***** Data for this task *****

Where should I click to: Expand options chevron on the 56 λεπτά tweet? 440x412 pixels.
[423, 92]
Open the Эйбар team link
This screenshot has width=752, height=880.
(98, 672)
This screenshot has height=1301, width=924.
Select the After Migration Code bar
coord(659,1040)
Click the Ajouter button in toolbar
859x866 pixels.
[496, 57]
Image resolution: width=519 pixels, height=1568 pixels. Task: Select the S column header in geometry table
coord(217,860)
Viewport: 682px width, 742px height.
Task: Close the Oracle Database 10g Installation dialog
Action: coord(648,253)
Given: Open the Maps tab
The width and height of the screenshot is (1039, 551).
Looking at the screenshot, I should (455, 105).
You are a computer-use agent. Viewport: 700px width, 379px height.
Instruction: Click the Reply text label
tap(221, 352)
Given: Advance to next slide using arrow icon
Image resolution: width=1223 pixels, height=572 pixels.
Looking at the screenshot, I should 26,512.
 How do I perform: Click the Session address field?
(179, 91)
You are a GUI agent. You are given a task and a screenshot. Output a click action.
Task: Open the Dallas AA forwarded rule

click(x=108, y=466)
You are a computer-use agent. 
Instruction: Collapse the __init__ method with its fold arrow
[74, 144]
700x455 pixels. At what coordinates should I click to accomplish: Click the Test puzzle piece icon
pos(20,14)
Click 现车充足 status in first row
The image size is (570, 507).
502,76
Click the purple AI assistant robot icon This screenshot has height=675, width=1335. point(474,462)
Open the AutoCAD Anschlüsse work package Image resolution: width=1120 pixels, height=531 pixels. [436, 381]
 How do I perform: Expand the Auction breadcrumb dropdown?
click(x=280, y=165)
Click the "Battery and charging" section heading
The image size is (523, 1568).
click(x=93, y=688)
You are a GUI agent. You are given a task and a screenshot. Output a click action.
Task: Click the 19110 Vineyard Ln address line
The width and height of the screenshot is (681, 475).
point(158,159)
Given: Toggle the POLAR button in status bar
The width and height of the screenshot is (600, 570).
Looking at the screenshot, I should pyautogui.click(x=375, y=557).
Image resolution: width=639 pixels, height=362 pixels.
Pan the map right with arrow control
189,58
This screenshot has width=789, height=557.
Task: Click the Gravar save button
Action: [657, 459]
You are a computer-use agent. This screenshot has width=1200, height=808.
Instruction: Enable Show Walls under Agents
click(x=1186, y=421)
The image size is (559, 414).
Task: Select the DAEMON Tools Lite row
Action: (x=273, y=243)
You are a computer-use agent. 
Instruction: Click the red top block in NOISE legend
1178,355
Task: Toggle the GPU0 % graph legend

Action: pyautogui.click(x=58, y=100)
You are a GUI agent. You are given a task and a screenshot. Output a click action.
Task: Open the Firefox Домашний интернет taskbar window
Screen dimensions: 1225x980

*****

> [About this task]: The line containing "Click 现车充足 status in first row" and all lines after it, to the end of the records, are to be output exactly and alone.

> [Task output]:
Click 现车充足 status in first row
The image size is (570, 507).
502,76
Click the purple AI assistant robot icon This screenshot has height=675, width=1335. point(474,462)
Open the AutoCAD Anschlüsse work package Image resolution: width=1120 pixels, height=531 pixels. [436, 381]
 How do I perform: Expand the Auction breadcrumb dropdown?
click(x=280, y=165)
Click the "Battery and charging" section heading
The image size is (523, 1568).
click(x=93, y=688)
You are a GUI agent. You are given a task and a screenshot. Output a click action.
Task: Click the 19110 Vineyard Ln address line
The width and height of the screenshot is (681, 475).
point(158,159)
Given: Toggle the POLAR button in status bar
The width and height of the screenshot is (600, 570).
Looking at the screenshot, I should pyautogui.click(x=375, y=557).
Image resolution: width=639 pixels, height=362 pixels.
Pan the map right with arrow control
189,58
This screenshot has width=789, height=557.
Task: Click the Gravar save button
Action: [657, 459]
You are a computer-use agent. This screenshot has width=1200, height=808.
Instruction: Enable Show Walls under Agents
click(x=1186, y=421)
The image size is (559, 414).
Task: Select the DAEMON Tools Lite row
Action: (x=273, y=243)
You are a computer-use agent. 
Instruction: Click the red top block in NOISE legend
1178,355
Task: Toggle the GPU0 % graph legend

Action: pyautogui.click(x=58, y=100)
You are a GUI agent. You are given a task and a screenshot. Output a click action.
Task: Open the Firefox Домашний интернет taskbar window
Screen dimensions: 1225x980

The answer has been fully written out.